El 7 de mayo de 1945 el escritor Erich Kästner anotó en su diario: «Las personas caminan abochornadas por la calle. La breve pausa introducida en la clase de historia las pone nerviosas. El hueco abierto entre el “Se acabó” y el “Todavía no” las irrita».[1] El presente libro trata de esa fase comprendida entre el «Se acabó» y el «Todavía no». El viejo orden, el dominio del nacionalsocialismo, se había derrumbado; todavía no se había establecido un orden nuevo, esto es, el mando de las potencias ocupantes. Muchos individuos de la época vivieron los días comprendidos entre la muerte de Hitler el 30 de abril y la capitulación incondicional de Alemania el 7/8 de mayo de 1945 como una profunda cesura biográfica, como la «Hora cero» de la que tanto se ha hablado.[2] Parecía que los relojes se habían parado literalmente. «Resulta tan raro vivir sin periódico, sin calendario, sin horario y como si fuera fin de mes», comentaba una berlinesa en su diario el día 7 de mayo. «Ese tiempo sin tiempo, que se escapa como si fuera agua, las manecillas de cuyo reloj son para nosotros únicamente los hombres vestidos con uniformes extranjeros».[3] Esa sensación de vivir en una especie de «tiempo de nadie» confirió un carácter peculiar a los primeros días de mayo de 1945.[4]
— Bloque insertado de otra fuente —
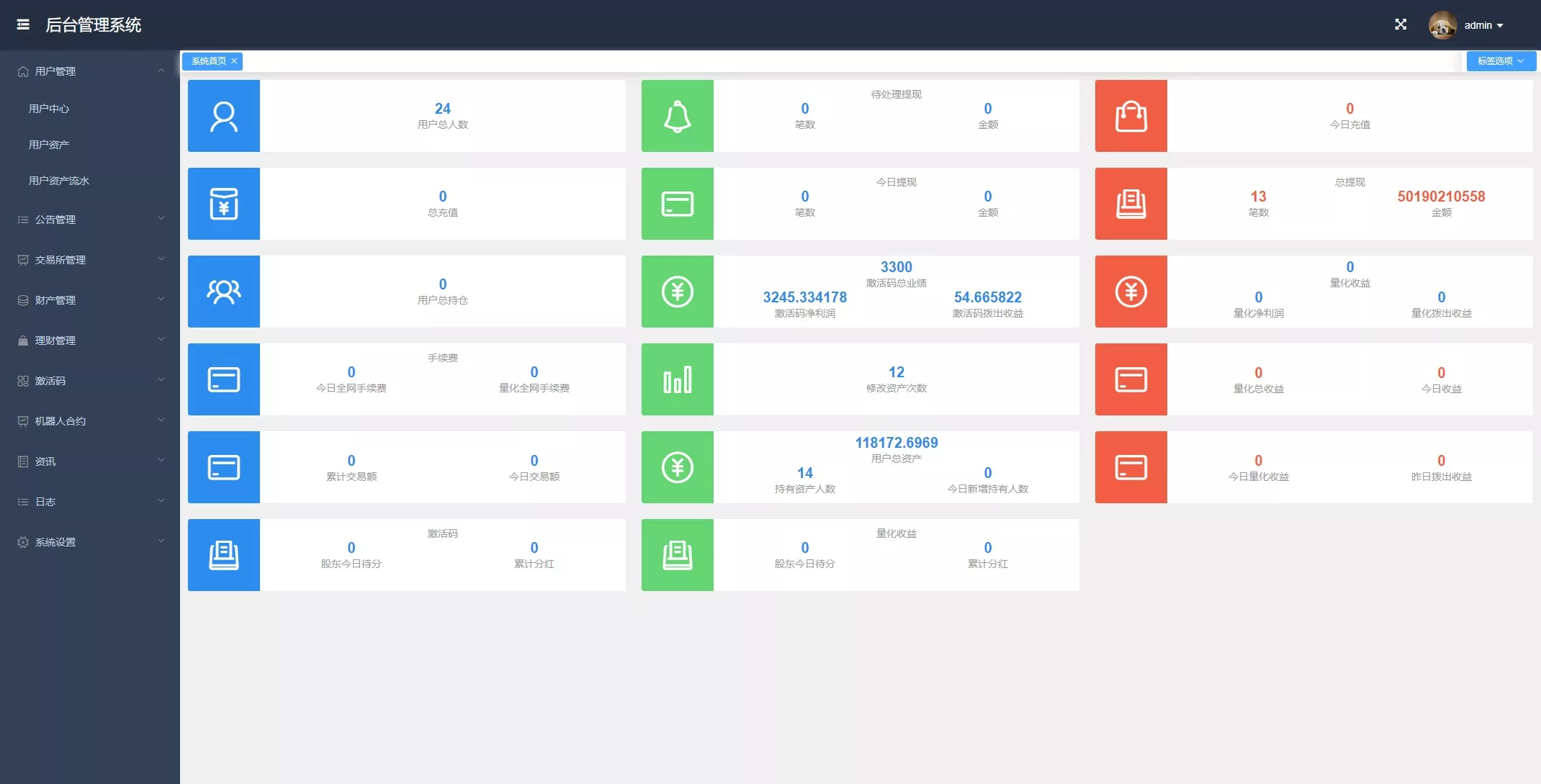1541x784 pixels.
Task: Select the 系统首页 tab
Action: (208, 61)
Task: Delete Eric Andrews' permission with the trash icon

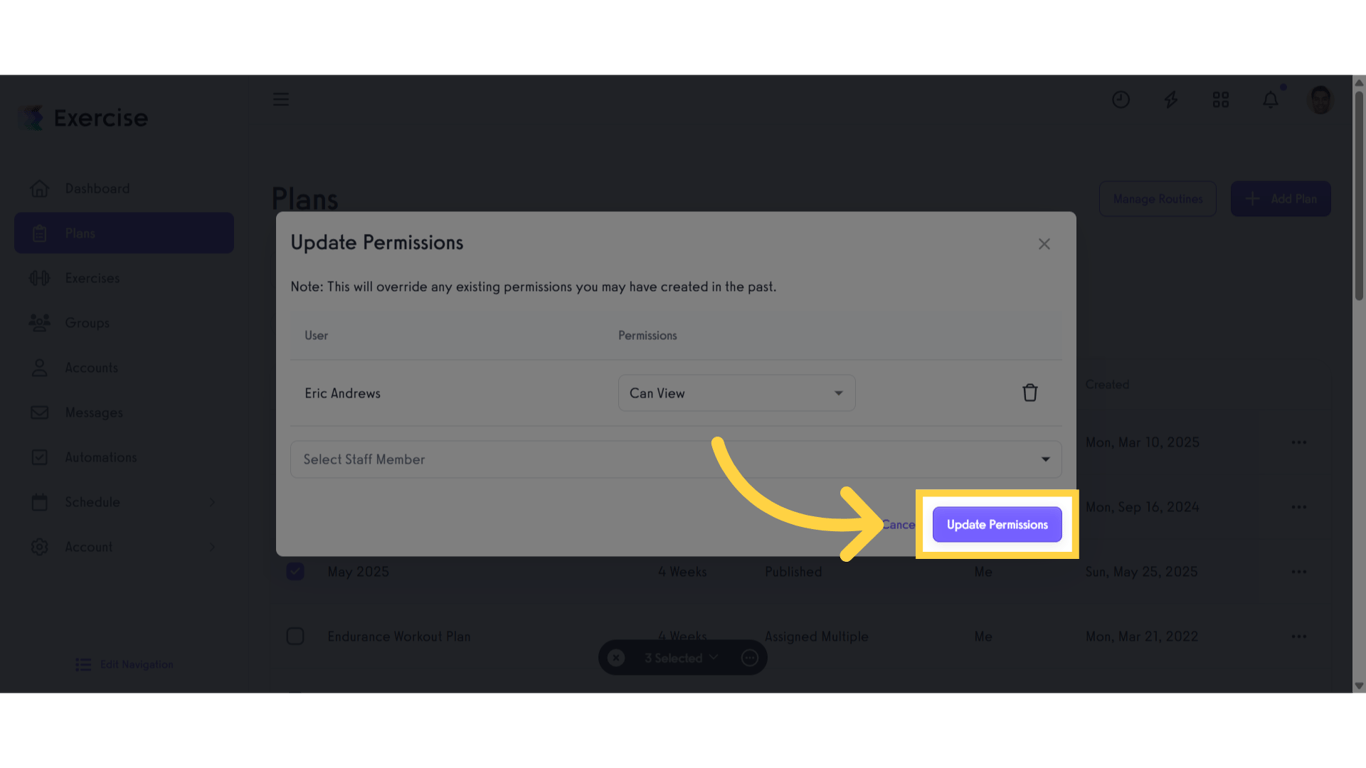Action: coord(1030,392)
Justo aquellos días estuvieron, por lo demás, llenos de un dramatismo enorme. «¡Sobresalto tras sobresalto! ¡Los acontecimientos se precipitan!», consignaba el 5 de mayo en su diario un inspector judicial de la pequeña ciudad de Laubach, en Hesse. «¡Berlín conquistada por los rusos! ¡Hamburgo en manos de los ingleses! [...] Las tropas alemanas se han rendido en Italia y el oeste de Austria. Por si fuera poco, esta mañana ha entrado en vigor también la capitulación del ejército alemán en Holanda, Dinamarca y en Alemania del noroeste. Desintegración en todos los frentes».[5]

Ese proceso de desintegración se produjo de forma tan repentina y a una velocidad tan acelerada que a los observadores de la época les costó trabajo orientarse y seguir el ritmo de los acontecimientos. Aquel cambio tan drástico dejó en muchos una sensación de desconcierto, de vivir algo irreal, de fantasía. «Una y otra vez uno tiene que llevarse las manos a la cabeza, para cerciorarse de que nada de esto es un sueño», comentaba el 6 de mayo Reinhold Maier, liberal de Wurtemberg.[6]

El hecho de que el final de la guerra se produjera de manera distinta en las diversas partes del Tercer Reich, en pleno proceso de desmoronamiento, contribuyó a la confusión, a lo que añadieron las diferentes percepciones sobre aquel.[7] Si bien en los territorios conquistados del oeste los Aliados fueron recibidos en muchos sitios como libertadores, en las provincias orientales la sensación predominante fue de miedo a los rusos. Tuvieron mucho que ver en ello la imagen hostil de estos y los sentimientos antibolcheviques atizados durante años, pero también el conocimiento, ya muy extendido, de los crímenes cometidos por los alemanes durante la guerra de exterminio contra la Unión Soviética. Mientras que por el oeste muchos soldados alemanes se entregaban más o menos de buena gana a los británicos y a los estadounidenses, en el Frente Oriental la Wehrmacht ofreció hasta el último momento una enconada resistencia al Ejército Rojo. De ese modo, el 3 de mayo Hamburgo se entregó sin luchar, pero, en la Fortaleza Breslavia, en cambio, continuaron los combates hasta el 6 de mayo. En las ciudades y regiones liberadas se tomaban las primeras medidas para hacer frente a la reorganización de la vida política, pero la ocupación alemana de los Países Bajos, Dinamarca y Noruega continuó durante los primeros días de mayo. Y en el Protectorado de Bohemia y Moravia no llegó a su fin hasta que el 5 de mayo estalló la sublevación de Praga.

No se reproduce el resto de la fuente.